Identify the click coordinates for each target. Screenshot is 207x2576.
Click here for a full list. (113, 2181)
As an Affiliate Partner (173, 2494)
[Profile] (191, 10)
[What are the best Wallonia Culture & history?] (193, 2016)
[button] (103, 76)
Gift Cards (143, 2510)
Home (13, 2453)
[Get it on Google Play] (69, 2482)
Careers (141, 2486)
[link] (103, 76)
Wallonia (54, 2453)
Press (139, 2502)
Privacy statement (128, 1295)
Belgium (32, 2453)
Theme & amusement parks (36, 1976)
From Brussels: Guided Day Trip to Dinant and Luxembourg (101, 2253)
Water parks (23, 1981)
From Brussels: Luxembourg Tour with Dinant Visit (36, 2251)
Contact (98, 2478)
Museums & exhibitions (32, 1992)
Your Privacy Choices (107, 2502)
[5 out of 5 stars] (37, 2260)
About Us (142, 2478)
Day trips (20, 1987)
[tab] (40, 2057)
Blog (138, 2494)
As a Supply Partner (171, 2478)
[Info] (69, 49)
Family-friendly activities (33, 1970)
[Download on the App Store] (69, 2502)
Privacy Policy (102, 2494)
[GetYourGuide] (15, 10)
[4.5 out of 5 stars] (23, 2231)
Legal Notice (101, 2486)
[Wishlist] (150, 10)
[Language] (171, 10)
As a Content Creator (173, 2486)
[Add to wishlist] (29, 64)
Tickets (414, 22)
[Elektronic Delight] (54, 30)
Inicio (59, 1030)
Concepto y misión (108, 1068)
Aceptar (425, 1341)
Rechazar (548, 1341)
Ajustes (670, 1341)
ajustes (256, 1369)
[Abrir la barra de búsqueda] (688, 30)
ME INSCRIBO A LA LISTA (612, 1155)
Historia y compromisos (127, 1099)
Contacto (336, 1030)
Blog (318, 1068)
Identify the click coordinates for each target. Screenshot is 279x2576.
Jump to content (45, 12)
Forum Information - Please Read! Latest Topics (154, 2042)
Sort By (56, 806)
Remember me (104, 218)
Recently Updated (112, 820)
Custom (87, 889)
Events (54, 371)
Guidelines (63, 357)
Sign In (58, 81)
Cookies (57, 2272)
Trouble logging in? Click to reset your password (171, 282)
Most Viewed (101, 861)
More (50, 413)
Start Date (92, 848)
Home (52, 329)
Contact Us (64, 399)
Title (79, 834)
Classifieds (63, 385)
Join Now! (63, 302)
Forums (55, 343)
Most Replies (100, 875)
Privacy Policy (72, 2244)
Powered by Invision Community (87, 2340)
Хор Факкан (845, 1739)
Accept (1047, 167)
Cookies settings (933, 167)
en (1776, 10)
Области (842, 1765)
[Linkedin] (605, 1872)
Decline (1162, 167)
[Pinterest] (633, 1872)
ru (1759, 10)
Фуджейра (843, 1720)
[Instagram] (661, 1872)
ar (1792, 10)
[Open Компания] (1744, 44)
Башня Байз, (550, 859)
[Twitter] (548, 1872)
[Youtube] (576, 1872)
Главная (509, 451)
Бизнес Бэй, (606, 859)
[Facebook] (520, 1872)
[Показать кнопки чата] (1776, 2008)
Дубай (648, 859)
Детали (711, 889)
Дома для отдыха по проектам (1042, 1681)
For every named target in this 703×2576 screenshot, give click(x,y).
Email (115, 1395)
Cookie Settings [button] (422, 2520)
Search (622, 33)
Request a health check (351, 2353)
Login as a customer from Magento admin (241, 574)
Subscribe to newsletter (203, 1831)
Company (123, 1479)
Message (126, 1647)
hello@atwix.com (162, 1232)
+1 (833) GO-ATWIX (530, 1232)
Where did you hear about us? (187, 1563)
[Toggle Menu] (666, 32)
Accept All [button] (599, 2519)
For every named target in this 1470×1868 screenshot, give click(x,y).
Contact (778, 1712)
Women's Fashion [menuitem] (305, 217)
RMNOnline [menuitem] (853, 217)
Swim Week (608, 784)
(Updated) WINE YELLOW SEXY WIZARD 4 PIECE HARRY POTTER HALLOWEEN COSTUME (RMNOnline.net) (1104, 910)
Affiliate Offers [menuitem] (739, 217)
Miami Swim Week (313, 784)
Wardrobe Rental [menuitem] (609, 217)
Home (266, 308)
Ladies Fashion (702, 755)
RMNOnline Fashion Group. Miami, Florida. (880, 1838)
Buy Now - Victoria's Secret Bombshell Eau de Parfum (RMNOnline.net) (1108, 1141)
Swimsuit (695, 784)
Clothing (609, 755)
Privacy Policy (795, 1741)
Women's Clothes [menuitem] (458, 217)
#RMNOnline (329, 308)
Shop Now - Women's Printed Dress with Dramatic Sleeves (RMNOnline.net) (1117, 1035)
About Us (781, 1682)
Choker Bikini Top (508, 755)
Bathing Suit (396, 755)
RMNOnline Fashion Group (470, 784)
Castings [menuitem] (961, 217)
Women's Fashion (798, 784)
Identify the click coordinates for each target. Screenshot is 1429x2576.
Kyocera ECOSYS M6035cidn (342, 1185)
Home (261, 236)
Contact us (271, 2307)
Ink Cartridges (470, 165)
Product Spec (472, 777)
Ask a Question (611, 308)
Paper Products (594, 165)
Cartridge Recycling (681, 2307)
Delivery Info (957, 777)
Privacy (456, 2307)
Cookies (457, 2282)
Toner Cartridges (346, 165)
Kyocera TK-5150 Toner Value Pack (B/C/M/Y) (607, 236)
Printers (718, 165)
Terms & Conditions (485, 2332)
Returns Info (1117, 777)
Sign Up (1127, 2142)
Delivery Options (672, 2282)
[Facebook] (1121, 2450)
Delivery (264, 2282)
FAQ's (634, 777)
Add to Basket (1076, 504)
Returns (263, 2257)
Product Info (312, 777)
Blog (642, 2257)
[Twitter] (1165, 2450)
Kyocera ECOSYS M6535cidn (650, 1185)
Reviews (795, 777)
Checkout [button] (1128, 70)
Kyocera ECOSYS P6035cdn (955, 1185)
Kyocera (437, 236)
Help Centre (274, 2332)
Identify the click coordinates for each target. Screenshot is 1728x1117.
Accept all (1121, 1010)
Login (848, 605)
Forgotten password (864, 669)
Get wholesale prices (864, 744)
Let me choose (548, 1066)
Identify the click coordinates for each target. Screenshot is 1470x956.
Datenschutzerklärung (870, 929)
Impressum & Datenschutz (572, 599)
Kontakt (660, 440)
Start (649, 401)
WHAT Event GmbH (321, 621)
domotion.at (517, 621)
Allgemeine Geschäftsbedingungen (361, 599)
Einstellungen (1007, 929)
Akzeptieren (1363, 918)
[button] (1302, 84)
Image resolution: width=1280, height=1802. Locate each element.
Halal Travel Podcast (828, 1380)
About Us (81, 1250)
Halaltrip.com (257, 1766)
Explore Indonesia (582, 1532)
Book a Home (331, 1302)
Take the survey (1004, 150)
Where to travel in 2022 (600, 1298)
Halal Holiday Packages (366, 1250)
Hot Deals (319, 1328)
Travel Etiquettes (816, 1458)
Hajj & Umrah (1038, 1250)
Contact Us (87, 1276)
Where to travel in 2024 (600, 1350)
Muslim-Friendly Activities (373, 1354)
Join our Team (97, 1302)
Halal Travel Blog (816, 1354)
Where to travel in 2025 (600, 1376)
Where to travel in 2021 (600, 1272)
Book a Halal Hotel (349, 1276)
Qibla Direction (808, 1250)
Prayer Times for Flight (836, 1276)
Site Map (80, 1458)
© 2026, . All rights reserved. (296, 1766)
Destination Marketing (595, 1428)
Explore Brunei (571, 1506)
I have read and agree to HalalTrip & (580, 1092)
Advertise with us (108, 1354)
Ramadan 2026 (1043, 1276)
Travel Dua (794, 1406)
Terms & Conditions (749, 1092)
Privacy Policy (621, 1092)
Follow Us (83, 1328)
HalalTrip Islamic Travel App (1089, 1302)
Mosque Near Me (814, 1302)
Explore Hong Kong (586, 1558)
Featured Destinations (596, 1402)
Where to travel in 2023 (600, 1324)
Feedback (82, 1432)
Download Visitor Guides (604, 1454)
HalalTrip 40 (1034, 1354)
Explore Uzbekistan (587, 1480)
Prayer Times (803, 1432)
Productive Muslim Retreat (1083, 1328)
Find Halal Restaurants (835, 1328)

____________

- [TASK DIRECTIONS]:
Each line from the one with "Travel Dua (794, 1406)" through the end of the entries above must be set down exactly, both end lines included, and no other line may appear.

- [SOLUTION]:
Travel Dua (794, 1406)
Terms & Conditions (749, 1092)
Privacy Policy (621, 1092)
Follow Us (83, 1328)
HalalTrip Islamic Travel App (1089, 1302)
Mosque Near Me (814, 1302)
Explore Hong Kong (586, 1558)
Featured Destinations (596, 1402)
Where to travel in 2023 (600, 1324)
Feedback (82, 1432)
Download Visitor Guides (604, 1454)
HalalTrip 40 (1034, 1354)
Explore Uzbekistan (587, 1480)
Prayer Times (803, 1432)
Productive Muslim Retreat (1083, 1328)
Find Halal Restaurants (835, 1328)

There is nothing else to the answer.